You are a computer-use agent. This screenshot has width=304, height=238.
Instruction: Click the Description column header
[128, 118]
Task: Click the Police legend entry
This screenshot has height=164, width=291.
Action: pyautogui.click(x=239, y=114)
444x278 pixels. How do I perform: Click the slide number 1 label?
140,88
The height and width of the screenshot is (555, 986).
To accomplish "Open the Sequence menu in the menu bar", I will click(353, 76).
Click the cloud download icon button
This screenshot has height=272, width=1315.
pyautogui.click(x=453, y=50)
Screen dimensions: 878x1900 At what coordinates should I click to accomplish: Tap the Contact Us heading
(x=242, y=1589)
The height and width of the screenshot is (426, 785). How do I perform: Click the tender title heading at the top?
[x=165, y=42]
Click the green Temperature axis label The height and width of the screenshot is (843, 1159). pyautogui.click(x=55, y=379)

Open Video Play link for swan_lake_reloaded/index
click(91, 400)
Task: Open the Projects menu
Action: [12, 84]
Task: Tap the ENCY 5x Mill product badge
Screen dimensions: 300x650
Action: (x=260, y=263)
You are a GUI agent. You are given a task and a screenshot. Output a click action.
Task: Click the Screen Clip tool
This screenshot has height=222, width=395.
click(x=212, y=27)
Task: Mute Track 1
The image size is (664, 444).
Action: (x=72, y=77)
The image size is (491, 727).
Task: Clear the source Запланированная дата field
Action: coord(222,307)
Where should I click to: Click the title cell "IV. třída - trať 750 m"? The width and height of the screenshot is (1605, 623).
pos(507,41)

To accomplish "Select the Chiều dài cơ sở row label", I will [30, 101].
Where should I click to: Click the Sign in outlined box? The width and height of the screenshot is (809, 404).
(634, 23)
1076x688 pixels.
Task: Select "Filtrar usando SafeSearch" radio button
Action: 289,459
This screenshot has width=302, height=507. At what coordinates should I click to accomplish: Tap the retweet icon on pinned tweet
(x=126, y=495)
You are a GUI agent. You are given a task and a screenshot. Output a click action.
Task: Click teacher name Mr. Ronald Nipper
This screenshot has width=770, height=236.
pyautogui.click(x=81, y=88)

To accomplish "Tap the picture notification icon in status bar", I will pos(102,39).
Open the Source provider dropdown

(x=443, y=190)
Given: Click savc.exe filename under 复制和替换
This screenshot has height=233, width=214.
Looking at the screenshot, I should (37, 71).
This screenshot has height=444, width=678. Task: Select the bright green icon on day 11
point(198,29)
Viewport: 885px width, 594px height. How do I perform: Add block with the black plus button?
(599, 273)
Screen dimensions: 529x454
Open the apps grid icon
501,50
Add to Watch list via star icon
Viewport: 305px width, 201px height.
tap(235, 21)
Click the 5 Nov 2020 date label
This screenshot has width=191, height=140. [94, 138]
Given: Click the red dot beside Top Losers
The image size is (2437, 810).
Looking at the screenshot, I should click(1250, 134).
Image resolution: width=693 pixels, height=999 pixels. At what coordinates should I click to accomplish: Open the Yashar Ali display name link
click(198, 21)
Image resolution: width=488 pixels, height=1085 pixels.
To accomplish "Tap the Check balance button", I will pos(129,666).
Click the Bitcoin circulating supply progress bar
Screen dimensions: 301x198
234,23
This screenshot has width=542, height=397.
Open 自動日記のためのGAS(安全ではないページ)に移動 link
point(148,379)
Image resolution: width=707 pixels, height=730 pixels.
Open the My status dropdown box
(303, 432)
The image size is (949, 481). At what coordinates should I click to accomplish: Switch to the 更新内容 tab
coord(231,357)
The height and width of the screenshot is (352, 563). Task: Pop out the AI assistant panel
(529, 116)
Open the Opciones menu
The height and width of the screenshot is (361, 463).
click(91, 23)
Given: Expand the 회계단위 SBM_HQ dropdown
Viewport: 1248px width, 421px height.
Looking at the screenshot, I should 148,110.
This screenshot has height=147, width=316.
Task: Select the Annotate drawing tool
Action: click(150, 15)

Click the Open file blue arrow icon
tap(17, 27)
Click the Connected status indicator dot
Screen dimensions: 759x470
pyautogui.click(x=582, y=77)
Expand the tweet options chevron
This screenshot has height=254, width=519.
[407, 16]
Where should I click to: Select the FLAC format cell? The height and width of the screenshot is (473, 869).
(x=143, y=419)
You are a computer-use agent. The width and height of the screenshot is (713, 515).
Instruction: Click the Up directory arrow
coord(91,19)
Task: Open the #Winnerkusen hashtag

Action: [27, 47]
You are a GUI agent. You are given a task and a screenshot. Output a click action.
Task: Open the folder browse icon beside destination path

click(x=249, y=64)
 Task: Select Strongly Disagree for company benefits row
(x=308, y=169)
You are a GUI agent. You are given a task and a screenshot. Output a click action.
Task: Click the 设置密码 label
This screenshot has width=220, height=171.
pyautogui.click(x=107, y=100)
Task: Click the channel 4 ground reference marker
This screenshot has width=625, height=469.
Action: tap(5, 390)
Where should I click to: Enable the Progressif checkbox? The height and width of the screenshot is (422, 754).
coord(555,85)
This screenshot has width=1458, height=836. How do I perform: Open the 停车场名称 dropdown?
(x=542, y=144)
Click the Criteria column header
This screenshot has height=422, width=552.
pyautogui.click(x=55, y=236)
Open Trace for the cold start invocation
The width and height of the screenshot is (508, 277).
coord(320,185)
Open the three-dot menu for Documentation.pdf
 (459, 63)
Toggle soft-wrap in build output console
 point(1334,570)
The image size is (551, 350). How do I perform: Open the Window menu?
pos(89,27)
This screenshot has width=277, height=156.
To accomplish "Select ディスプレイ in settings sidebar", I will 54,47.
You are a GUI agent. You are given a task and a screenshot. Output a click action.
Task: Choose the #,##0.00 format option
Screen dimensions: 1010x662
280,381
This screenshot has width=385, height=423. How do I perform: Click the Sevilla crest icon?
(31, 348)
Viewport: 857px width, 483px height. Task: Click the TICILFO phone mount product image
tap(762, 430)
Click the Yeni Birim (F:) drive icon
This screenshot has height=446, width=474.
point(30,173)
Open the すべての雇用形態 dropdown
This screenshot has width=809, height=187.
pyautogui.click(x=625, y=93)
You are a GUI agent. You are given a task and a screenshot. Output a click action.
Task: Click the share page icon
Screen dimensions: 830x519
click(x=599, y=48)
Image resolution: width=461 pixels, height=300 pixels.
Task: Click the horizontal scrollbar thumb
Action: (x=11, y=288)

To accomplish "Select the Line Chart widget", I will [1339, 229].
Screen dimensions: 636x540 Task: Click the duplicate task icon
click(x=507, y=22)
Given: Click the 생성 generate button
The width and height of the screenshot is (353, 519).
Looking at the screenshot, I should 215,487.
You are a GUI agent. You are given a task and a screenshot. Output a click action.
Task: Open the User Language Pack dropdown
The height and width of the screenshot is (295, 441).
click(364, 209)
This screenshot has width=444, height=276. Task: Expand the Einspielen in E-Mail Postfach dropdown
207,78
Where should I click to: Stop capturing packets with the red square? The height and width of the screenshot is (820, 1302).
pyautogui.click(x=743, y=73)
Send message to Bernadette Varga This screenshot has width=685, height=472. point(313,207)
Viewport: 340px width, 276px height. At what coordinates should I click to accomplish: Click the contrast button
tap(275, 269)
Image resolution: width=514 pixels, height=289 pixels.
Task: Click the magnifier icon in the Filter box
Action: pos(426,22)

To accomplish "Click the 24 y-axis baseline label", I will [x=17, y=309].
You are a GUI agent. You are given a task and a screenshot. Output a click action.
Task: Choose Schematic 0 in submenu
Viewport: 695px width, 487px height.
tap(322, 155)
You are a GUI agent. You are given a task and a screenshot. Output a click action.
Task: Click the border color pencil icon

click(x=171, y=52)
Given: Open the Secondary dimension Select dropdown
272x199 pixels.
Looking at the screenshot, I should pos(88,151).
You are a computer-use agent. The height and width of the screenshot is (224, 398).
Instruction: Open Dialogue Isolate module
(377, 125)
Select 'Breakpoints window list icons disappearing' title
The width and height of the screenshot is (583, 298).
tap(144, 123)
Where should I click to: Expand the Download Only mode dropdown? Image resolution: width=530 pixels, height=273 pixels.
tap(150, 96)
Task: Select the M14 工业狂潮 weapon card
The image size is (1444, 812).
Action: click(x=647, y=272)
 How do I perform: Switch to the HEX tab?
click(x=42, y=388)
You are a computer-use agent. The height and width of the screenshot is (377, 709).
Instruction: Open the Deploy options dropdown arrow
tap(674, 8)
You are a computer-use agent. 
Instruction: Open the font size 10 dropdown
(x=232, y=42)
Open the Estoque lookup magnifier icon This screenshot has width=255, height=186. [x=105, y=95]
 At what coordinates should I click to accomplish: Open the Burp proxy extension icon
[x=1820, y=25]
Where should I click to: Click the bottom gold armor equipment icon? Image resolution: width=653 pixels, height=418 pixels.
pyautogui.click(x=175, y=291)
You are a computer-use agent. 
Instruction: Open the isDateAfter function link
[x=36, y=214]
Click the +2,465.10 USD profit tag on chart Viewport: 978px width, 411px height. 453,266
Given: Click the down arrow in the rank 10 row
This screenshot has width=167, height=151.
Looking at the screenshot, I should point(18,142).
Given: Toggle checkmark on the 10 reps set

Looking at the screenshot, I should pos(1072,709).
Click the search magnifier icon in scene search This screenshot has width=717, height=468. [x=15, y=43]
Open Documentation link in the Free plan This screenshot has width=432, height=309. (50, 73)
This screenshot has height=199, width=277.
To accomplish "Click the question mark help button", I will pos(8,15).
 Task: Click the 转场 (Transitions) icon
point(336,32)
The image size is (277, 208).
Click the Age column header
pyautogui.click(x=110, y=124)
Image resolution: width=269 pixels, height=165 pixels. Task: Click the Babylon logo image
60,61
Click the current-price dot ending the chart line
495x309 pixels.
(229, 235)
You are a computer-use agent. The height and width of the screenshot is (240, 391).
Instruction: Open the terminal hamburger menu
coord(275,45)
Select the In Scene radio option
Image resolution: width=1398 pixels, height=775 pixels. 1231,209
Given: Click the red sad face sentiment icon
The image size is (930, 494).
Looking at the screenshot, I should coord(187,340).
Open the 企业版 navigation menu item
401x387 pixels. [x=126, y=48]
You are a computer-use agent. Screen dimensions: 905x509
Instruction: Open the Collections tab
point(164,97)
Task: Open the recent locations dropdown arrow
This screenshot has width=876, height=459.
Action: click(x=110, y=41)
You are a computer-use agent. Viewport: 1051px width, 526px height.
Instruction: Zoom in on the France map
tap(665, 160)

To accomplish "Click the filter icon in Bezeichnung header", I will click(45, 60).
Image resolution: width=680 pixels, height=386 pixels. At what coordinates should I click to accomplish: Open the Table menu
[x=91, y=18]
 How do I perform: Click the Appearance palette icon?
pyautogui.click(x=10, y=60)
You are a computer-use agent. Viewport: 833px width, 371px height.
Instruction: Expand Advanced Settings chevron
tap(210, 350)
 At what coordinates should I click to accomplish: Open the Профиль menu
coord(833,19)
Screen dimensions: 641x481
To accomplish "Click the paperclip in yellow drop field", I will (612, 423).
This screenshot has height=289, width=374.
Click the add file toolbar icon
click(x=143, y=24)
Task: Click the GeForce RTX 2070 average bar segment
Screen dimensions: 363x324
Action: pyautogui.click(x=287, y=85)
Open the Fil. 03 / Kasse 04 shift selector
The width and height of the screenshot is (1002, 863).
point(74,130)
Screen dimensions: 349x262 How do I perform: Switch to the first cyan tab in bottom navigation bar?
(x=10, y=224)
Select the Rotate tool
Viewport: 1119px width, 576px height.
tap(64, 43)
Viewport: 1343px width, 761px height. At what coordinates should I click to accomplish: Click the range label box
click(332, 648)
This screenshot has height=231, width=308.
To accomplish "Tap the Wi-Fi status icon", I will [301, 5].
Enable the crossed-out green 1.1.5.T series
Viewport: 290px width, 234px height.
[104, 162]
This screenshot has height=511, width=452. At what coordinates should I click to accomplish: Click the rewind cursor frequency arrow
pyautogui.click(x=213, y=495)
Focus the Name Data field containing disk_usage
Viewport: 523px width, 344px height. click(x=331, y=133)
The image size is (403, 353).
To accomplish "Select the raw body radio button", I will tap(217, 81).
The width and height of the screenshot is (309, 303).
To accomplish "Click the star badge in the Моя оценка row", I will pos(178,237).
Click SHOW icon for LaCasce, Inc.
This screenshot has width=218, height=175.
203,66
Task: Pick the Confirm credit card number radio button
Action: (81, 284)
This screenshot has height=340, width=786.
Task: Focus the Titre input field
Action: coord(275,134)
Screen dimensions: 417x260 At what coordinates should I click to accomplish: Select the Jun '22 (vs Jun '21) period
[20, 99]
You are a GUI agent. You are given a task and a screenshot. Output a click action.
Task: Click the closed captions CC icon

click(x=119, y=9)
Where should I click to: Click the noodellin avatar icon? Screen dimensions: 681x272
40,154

# # #

» Work task
Across the material above, how many lines include the string "computer"? Only the number is wanted.

» Your solution
10